Rights are powers and privileges to which persons are entitled simply because they are human. These rights include access to and provision of proper medical care.Surrogates act for incompetents, in a sense enabling the incompetents to exercise their choice, by authorizing various treatments and programs of medical care. This is consistent with the obligations we experience as members of the human community, while following from the entitlement of all persons, including the vulnerable, to medical care. Given the sophistication of medical technology and the compromised status of many types of incompetent patients, ethical issues have arisen around cessation of treatment and forgoing of treatment for incompetents.

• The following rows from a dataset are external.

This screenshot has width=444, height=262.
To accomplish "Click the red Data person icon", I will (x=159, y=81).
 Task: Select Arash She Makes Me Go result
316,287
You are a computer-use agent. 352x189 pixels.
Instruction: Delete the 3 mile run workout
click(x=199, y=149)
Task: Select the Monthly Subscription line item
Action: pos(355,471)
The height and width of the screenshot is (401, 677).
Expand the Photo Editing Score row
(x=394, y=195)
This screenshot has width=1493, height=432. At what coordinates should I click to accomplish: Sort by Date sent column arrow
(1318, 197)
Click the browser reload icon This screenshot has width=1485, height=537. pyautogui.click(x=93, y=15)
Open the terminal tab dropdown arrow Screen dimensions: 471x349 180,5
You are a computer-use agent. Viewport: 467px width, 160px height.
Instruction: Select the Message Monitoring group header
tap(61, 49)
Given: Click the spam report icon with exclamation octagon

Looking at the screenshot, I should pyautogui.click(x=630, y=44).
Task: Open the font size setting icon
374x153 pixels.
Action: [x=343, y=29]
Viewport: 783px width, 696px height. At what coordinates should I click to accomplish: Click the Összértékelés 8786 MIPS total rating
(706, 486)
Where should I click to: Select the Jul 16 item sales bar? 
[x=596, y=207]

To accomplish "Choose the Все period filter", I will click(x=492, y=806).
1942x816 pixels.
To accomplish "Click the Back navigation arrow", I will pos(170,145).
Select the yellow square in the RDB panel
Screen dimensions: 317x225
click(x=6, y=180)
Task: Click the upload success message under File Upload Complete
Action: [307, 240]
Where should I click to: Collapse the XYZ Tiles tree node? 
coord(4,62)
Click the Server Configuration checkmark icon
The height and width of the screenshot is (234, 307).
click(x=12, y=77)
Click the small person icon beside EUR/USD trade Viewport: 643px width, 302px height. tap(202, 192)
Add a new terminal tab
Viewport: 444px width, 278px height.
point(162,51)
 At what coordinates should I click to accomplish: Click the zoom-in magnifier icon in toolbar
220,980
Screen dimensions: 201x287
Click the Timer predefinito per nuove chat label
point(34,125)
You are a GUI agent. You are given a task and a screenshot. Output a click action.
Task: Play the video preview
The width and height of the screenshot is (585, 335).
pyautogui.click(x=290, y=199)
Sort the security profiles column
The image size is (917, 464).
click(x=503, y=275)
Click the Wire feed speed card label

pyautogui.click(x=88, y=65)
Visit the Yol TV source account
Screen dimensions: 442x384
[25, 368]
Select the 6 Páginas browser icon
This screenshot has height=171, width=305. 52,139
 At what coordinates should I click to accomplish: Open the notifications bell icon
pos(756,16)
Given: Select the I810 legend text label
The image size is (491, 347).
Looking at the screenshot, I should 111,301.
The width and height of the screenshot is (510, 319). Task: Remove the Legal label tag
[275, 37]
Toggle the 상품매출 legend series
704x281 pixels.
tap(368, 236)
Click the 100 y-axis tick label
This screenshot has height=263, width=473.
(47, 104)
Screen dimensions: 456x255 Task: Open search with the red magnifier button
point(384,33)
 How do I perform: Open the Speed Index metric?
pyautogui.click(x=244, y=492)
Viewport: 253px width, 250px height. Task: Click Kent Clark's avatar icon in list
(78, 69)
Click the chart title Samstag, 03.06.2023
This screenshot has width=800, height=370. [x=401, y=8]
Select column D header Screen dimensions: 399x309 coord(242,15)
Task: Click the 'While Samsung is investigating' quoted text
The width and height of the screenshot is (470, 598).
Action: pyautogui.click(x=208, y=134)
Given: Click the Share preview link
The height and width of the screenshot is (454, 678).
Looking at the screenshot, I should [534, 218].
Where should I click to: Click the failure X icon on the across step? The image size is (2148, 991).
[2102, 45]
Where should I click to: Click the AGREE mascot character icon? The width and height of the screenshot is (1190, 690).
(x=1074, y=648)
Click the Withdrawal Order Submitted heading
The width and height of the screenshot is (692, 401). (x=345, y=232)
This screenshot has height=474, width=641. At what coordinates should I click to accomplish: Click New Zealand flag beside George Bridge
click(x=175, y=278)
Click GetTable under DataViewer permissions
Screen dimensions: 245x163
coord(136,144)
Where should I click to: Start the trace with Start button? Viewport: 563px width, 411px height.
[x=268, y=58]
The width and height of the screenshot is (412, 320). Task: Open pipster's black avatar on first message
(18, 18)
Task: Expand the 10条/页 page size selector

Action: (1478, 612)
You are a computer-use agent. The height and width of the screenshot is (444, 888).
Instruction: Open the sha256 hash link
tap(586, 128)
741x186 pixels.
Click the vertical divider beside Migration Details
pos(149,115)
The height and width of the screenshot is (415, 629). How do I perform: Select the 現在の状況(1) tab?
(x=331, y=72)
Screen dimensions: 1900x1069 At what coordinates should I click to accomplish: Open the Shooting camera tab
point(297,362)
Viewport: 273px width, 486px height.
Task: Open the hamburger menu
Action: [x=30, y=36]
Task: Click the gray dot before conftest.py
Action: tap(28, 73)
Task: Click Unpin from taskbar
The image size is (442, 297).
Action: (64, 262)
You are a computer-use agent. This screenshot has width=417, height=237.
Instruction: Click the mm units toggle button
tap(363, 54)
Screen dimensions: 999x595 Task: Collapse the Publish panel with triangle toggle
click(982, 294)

In regard to both forgoing and withdrawing, the predictable result is frequently the death of the patient. Since death is a negative event and since incompetent patients are also vulnerable, a cautiousness has often become manifest in regard to doing anything which might not be justifiable. As physicians, surrogates, judges, and the public grappled with cases of this kind, some principles began to take shape to give direction for decision making. One principle is the quality of life concept which considers the patient’s level of satisfaction or comfort with or without medical treatment.
The emerging consensus is that treatments which will enhance the quality of an incompetent patient’s life are morally mandatory and should be chosen. On the other hand, treatments which would cause the patient pain and suffering, and thus diminish the quality of his life, need not be prescribed. Another standard which is taking shape is known as the best-interest standard. This requires an analysis of the benefits and burdens of treatment, with treatments which are clearly beneficial being required while those which will likely add to the patient’s burdens not being morally mandatory.